The Magazine Reader
Wholphin, a Journal Cast Against Type -- On DVD
Tuesday, January 17, 2006
Wholphin is not just a new magazine, it's a whole new concept of a magazine -- a quarterly DVD mag containing not articles but short films, new and old, American and foreign, fiction, documentaries and animation. When we at The Magazine Reader received our copy, we were so happy we started high-fiving and giving group hugs.
That's because we at The Magazine Reader are sick. We're also tired. We're sick and tired of words -- endless words marching one after another in horizontal line after horizontal line in paragraph after paragraph in article after article in magazine after magazine.
In other words, we're sick of reading. We long to join the rest of our fellow Americans sitting on the sofa with beer and Doritos, basking in the glow of a TV screen. And now Wholphin enables us to do just that.
Wholphin is put out by the wild, wacky folks who publish McSweeney's, an avant-garde literary mag, and the Believer, a literary mag that's not quite as avant-garde but is still pretty freaking weird. In fact, the first issue of Wholphin comes as a freebie in the latest issues of McSweeney's and the Believer. The next issue, due in March, will be available all by itself, selling for $10.
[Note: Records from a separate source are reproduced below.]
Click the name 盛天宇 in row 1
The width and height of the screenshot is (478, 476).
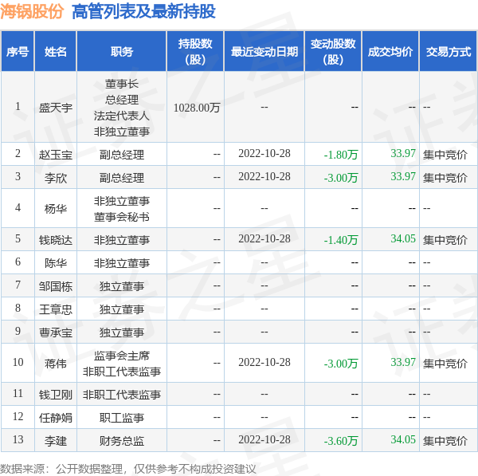[56, 108]
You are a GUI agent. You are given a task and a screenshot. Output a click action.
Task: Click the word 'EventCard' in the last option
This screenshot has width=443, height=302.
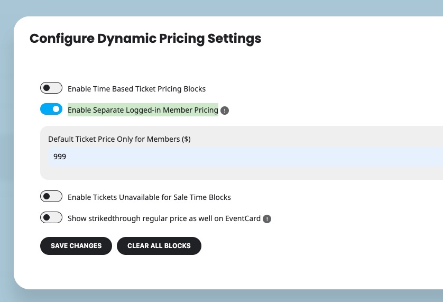click(x=243, y=218)
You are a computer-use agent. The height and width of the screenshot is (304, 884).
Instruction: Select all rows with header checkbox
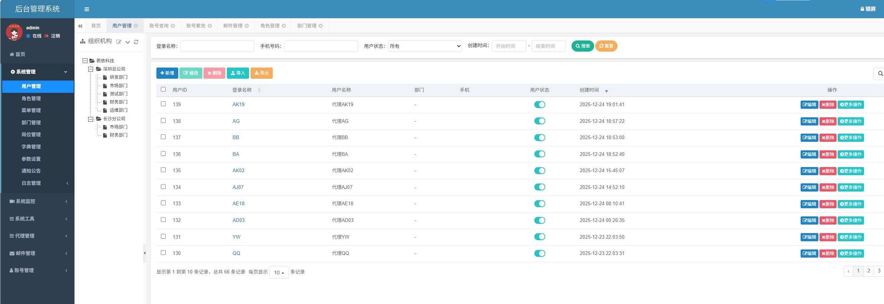(163, 89)
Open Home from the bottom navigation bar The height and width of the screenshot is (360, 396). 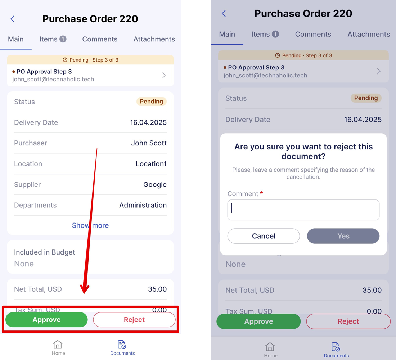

What's a wholphin? Well, according to the booklet that comes with the DVD, it's an animal, a cross between a dolphin and a whale. Which is, I guess, symbolic of this mag -- a cross between a magazine and . . . well, a TV station programmed by the kind of people who put out weird literary mags.
So anyway, we sat on the couch with our beer and Doritos and put the Wholphin disc into the DVD player. And the first thing we see is an extreme close-up of a scruffy-looking guy who starts making goofy faces. And then the mag's table of contents pops up next to the guy's face, so you can choose which film you want to see. But we were entranced by the guy making faces so we didn't choose a film fast enough. That turned out to be a big mistake because the table of contents quickly disappeared and we had to watch the guy making goofy faces for, like, five minutes.
And then the camera pulled back and you see that the goofy guy is sitting next to another guy, who gets up and walks down the hallway of a public storage place, following a noise that gets louder and louder and turns out to be a guy rehearsing a folk song in one of the storage lockers.
And then the table of contents pops back up. By now we knew we'd better choose quickly. The first choice is "Al Gore Documentary." Do we want to see a documentary on Al Gore? Good God, no. So we quickly click on something called "The Delicious."
It turns out to be a 15-minute film about a New York yuppie who has a weird compulsion to wear his mother-in-law's dorky red pantsuit while standing in front of a mirror fiddling with scissors and making weird noises. After he does this at a party, his wife decides he's nuts and divorces him. And then he goes to a park in his dorky red pantsuit and starts fiddling with scissors and making weird noises when suddenly he sees a guy in a dorky yellow pantsuit fiddling with scissors and making similar weird noises. So he goes over to introduce himself and the guy in yellow runs away. So the guy in red chases him, yelling, "Wait! Wait!"
End of movie.
Hmmmm. We chug more beer and chomp more Doritos and suddenly we're watching a film of a guy standing in front of a cathedral singing "Stairway to Heaven" backward as people walk backward behind him. He's emoting like crazy as he sings, but since he's singing the words backward, it sounds like Swedish, or maybe Swahili. And then he finishes the song and reaches over and turns off the movie camera.
The table of contents returns and we choose something called "Death of a Hen," which turns out to be a crudely animated version of a very grim Grimms' fairy tale about a rooster whose wife dies. The rooster puts his wife's body in a carriage and gets six mice to pull it. And he gives a bunch of other animals a ride in the carriage. And then the mice pull the carriage into a river and they drown. And the carriage flips over and all the animals drown, except the rooster. He buries his wife and lies on her grave, mourning. And then he dies. And the narrator says, "And then they were all dead."